### Selected text
Rod Beckstrom, a former U.S. cybersecurity official, will lead the organization that manages Internet domain names and addresses.

Former U.S. cybersecurity official Rod Beckstrom has been named the new CEO and president of ICANN.

His appointment was announced at the annual meeting Friday in Australia of ICANN, which stands for the Internet Corporation for Assigned Names and Numbers.

A global nonprofit, ICANN is responsible for assigning and managing Internet domain names and IP addresses, among other tasks.

New ICANN CEO Rod Beckstrom
Rod Beckstrom, ICANN CEO ICANN

"Rod Beckstrom has exactly the sort of strong personal and technical background that ICANN needs," ICANN Chairman Peter Dengate Thrush said in announcing the decision.

Beckstrom, who received his MBA from Stanford University, has served on the boards of several nonprofit groups and written four books. But it was his role as director of the U.S. National Cybersecurity Center (NCSC) where he made an impression. As head of the federal center, he oversaw a large, disparate agency spanning civilian, military and intelligence communities.

### Instructions for the task
Copy out the full article above on Rod Beckstrom's appointment as head of ICANN, word for word.

### Material
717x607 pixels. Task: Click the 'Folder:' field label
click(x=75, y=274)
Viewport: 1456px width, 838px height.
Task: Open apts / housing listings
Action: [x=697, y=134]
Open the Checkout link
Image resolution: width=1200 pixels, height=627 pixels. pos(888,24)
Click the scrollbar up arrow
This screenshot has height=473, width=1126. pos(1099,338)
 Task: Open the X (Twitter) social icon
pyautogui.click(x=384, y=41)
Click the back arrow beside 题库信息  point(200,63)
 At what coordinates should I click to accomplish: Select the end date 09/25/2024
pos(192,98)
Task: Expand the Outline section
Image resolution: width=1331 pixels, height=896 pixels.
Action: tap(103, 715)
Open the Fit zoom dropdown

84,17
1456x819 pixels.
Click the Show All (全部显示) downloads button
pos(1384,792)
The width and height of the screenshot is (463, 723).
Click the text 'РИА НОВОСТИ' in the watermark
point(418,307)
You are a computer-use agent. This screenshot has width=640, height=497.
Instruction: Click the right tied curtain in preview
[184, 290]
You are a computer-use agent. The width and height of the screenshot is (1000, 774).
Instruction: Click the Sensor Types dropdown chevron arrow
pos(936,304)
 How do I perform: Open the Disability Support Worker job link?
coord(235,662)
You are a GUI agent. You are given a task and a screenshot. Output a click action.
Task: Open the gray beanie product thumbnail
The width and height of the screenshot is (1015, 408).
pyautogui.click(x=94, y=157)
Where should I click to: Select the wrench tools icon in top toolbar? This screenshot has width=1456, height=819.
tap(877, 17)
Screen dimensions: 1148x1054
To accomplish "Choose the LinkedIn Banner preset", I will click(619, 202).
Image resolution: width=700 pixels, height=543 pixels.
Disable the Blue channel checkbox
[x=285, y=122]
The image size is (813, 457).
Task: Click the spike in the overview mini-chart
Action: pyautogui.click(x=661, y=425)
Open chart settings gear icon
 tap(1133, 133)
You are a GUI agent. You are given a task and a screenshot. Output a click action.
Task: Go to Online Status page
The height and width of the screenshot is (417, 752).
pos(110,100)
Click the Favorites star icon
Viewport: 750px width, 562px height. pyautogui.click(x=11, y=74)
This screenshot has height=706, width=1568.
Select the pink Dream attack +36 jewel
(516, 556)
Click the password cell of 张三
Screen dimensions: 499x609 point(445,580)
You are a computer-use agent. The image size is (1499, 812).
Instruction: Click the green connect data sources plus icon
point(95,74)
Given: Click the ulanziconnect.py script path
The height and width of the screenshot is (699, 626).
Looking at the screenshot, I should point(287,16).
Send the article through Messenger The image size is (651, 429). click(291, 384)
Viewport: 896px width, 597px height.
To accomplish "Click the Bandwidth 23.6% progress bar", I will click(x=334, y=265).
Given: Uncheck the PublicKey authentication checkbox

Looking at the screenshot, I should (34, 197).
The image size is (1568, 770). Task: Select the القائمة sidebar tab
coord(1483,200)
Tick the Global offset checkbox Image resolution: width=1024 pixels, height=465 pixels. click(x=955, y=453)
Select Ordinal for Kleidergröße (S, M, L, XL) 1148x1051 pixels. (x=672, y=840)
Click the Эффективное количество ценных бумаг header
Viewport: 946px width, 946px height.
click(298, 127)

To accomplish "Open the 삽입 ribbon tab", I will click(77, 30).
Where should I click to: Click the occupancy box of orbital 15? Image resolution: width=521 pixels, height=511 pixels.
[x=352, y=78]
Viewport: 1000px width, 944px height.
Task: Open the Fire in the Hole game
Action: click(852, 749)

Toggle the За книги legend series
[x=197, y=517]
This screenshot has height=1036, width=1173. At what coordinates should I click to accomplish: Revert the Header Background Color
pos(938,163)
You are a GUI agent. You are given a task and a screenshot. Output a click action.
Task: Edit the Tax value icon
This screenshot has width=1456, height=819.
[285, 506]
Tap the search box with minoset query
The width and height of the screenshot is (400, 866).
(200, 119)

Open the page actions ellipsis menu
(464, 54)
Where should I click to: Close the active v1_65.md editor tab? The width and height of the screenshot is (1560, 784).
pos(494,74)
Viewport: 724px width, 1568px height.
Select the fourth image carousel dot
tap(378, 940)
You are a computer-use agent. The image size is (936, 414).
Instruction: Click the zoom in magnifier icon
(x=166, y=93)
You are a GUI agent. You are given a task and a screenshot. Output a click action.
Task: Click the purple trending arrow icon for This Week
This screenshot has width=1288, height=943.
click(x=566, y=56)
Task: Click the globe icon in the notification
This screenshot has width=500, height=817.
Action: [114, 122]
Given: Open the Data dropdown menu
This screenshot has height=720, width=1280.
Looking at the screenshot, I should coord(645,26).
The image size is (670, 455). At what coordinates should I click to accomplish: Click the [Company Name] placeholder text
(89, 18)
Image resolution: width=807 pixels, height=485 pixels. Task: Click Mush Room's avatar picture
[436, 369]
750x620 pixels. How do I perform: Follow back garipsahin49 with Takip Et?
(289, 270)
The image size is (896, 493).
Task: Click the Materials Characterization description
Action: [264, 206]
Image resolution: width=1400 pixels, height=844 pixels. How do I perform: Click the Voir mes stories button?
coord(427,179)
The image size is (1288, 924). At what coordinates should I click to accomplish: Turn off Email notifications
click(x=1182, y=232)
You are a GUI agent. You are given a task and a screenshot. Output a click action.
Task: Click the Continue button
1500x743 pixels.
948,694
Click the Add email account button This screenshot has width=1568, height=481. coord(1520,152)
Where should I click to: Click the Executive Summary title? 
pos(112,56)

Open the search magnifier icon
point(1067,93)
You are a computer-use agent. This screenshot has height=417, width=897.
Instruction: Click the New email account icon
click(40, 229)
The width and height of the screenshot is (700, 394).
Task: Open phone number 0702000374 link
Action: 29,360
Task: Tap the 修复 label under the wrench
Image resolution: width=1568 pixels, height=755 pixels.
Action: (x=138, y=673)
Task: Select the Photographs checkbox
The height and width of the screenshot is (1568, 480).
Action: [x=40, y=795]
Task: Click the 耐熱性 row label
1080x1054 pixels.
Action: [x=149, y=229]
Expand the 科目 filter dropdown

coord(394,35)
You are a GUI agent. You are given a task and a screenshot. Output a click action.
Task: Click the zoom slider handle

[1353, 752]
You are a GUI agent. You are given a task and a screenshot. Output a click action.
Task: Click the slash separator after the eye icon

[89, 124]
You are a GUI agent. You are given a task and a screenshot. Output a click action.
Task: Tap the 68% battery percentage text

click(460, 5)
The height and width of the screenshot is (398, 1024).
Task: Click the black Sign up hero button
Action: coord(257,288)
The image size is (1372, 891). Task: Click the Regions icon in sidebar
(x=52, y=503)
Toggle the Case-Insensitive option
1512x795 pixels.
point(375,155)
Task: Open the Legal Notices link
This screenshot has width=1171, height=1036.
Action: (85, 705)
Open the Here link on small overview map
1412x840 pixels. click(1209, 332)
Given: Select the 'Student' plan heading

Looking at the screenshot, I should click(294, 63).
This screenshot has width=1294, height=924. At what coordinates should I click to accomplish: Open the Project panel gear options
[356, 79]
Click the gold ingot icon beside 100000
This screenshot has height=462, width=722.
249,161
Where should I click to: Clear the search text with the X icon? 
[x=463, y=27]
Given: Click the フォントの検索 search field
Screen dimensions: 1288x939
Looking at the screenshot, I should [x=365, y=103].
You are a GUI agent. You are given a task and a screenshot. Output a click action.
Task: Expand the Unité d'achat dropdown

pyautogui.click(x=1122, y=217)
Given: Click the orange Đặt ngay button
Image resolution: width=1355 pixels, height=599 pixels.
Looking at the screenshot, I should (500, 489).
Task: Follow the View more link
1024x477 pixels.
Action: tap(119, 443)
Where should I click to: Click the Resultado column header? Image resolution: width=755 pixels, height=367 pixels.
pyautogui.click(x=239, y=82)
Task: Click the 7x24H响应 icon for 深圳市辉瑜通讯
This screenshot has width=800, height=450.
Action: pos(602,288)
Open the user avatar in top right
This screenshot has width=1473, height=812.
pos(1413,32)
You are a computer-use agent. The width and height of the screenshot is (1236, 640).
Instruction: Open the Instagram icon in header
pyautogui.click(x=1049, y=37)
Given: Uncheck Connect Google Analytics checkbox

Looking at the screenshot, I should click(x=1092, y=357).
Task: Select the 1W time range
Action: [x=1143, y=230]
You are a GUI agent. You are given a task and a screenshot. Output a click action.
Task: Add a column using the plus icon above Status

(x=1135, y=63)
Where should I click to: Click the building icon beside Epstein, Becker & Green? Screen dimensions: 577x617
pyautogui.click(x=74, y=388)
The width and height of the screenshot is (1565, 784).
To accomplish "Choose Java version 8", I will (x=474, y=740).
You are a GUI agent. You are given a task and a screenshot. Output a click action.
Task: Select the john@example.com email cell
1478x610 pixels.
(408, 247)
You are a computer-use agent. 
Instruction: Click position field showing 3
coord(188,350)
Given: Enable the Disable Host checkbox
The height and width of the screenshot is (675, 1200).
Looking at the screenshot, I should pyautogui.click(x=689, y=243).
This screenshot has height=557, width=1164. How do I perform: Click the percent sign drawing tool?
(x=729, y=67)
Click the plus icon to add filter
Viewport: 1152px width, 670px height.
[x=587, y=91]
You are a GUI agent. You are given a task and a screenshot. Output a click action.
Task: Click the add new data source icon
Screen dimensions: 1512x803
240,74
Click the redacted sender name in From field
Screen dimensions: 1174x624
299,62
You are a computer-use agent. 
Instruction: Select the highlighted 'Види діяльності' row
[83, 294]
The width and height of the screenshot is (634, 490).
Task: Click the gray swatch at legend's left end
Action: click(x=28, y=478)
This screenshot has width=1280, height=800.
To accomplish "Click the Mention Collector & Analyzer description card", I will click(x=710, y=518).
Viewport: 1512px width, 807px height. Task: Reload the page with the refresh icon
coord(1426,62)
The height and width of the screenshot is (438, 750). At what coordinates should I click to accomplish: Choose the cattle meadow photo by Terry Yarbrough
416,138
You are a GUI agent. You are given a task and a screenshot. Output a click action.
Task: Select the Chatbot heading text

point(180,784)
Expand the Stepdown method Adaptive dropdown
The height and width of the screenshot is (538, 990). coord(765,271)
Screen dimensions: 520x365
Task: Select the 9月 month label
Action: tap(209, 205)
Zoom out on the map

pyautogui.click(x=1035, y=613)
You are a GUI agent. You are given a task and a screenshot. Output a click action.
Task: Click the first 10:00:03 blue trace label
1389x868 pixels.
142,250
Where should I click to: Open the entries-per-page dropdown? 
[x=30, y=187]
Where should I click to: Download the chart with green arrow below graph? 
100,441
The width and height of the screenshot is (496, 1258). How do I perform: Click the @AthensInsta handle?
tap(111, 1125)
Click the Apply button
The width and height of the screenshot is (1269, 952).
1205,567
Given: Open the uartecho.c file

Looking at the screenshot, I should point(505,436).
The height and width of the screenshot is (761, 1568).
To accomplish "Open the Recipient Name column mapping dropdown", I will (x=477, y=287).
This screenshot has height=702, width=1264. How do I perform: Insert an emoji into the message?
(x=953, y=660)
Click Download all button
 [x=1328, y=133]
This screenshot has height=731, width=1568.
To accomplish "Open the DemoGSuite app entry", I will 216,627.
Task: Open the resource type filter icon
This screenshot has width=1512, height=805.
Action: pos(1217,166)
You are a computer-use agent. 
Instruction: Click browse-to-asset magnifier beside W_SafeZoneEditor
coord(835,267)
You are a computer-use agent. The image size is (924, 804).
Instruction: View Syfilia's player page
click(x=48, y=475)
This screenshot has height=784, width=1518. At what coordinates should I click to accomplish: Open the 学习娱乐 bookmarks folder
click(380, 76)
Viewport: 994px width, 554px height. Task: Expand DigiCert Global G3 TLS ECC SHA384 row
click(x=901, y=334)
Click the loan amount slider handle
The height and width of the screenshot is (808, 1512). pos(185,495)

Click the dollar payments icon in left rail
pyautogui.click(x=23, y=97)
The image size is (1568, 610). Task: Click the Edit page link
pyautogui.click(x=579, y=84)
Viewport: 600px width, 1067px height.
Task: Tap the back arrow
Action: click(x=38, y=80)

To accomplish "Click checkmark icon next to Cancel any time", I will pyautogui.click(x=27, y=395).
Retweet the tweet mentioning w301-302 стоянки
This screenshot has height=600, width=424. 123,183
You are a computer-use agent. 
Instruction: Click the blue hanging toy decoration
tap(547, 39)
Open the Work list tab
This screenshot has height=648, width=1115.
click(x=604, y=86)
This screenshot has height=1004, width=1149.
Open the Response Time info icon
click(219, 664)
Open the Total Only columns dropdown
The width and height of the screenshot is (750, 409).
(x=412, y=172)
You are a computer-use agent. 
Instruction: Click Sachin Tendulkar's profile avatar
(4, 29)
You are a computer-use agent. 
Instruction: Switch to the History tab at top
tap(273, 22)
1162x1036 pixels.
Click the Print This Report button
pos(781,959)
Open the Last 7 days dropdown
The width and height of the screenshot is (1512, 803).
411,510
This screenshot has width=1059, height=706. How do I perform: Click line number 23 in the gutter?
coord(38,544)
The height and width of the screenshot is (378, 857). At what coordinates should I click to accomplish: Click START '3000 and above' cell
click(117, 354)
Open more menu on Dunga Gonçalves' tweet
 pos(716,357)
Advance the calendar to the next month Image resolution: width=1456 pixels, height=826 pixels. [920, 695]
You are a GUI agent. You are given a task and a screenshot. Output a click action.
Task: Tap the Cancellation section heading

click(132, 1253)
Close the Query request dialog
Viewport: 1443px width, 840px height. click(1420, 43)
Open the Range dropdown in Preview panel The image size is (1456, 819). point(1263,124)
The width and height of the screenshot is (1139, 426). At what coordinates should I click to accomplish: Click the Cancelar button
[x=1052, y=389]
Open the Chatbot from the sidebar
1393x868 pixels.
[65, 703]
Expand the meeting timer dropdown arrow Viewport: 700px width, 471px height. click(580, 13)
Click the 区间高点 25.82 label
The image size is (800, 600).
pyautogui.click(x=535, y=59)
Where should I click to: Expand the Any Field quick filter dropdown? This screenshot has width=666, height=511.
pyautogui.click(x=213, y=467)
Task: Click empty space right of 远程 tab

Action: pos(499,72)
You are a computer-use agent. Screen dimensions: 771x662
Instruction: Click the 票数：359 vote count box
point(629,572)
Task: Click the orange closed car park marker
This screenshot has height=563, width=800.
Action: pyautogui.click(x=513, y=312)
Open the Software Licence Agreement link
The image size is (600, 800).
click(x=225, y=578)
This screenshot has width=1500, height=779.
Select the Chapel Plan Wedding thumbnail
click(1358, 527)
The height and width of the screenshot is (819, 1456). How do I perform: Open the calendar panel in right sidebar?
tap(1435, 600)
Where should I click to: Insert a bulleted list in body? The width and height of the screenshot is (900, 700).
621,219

### Exercise response
Rod Beckstrom, a former U.S. cybersecurity official, will lead the organization that manages Internet domain names and addresses.

Former U.S. cybersecurity official Rod Beckstrom has been named the new CEO and president of ICANN.

His appointment was announced at the annual meeting Friday in Australia of ICANN, which stands for the Internet Corporation for Assigned Names and Numbers.

A global nonprofit, ICANN is responsible for assigning and managing Internet domain names and IP addresses, among other tasks.

New ICANN CEO Rod Beckstrom
Rod Beckstrom, ICANN CEO ICANN

"Rod Beckstrom has exactly the sort of strong personal and technical background that ICANN needs," ICANN Chairman Peter Dengate Thrush said in announcing the decision.

Beckstrom, who received his MBA from Stanford University, has served on the boards of several nonprofit groups and written four books. But it was his role as director of the U.S. National Cybersecurity Center (NCSC) where he made an impression. As head of the federal center, he oversaw a large, disparate agency spanning civilian, military and intelligence communities.